Finally, Yorkshire’s Hamerex have delivered a release I knew they could! That’s not to detract or belittle their previous material which has been covered on this site a few times before, no, but they have gone and developed and delivered a release that’s been on the brink of coming out for the past ten-plus years of their career thus far.
The opening 8-plus minute epic ‘Calm before the Storm / Natures Wrath’ sets out their stall. The vocals are tight, strong and hold their strength on the higher notes, the guitar playing is a touch more precise as is the tone itself which sounds a bit fuller too, then there’s the arrangement. This doesn’t follow the usual British metal path, the groove the reference to older 80’s style of music, it commands a touch more warrior passion in the presentation. Ok, I have to say that the only downside for me is the drums which are still not beefy enough for me (the snare itself), but that’s a touch finicky if I am honest.
‘Ride on Ruin’ has a familiarity to Maiden’s two early 90’s releases with a strong emphasis on rhythm, then ‘Reign of Fire’ goes a touch more EU/US epic metal with their choice of slow and heavy intro that develops into some fine twin guitar action and builds to the crescendo that starts the first verse with although you think! A touch of lightness with an acoustic path somewhere between Maiden’s early works, you see a similar reference, I love the vocal screams of “Everything is turned to dust” and it holds strong in vibrato at the tail of this line. At around the 5 minute mark when the solo begins, the action really becomes infectious and entertaining. Hard work and further writing vision is paying dividends, that’s what you have here.
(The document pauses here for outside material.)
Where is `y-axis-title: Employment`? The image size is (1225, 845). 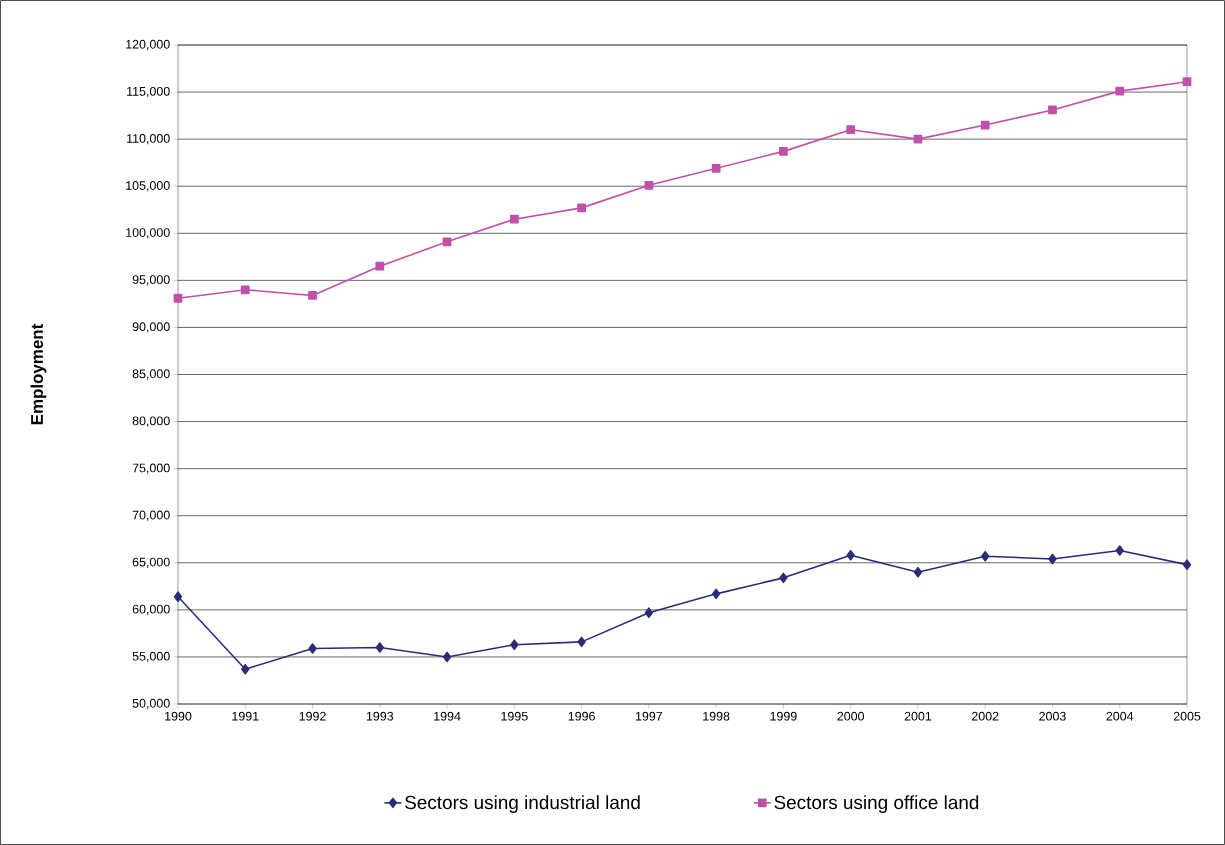
y-axis-title: Employment is located at coordinates (38, 374).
Completing this EP is ‘Apophis’ which starts again acoustic then builds and what I find remarkable here is around the 2 minute mark when the vocal tone becomes similar to Tony Coldham (The Deep) with the previous more sinister verse musically touching elements of the NWOBHM of Elixir and Midnight Messiah. There are plenty of references you could choose, I for one am pleased it’s not a copycat, it’s a British metal album made damn good from a band that have been knocking on the door for a number of years. I think with this one, it’ll work, it’s a damn fine release and truly worthy of more than mere underground movement support.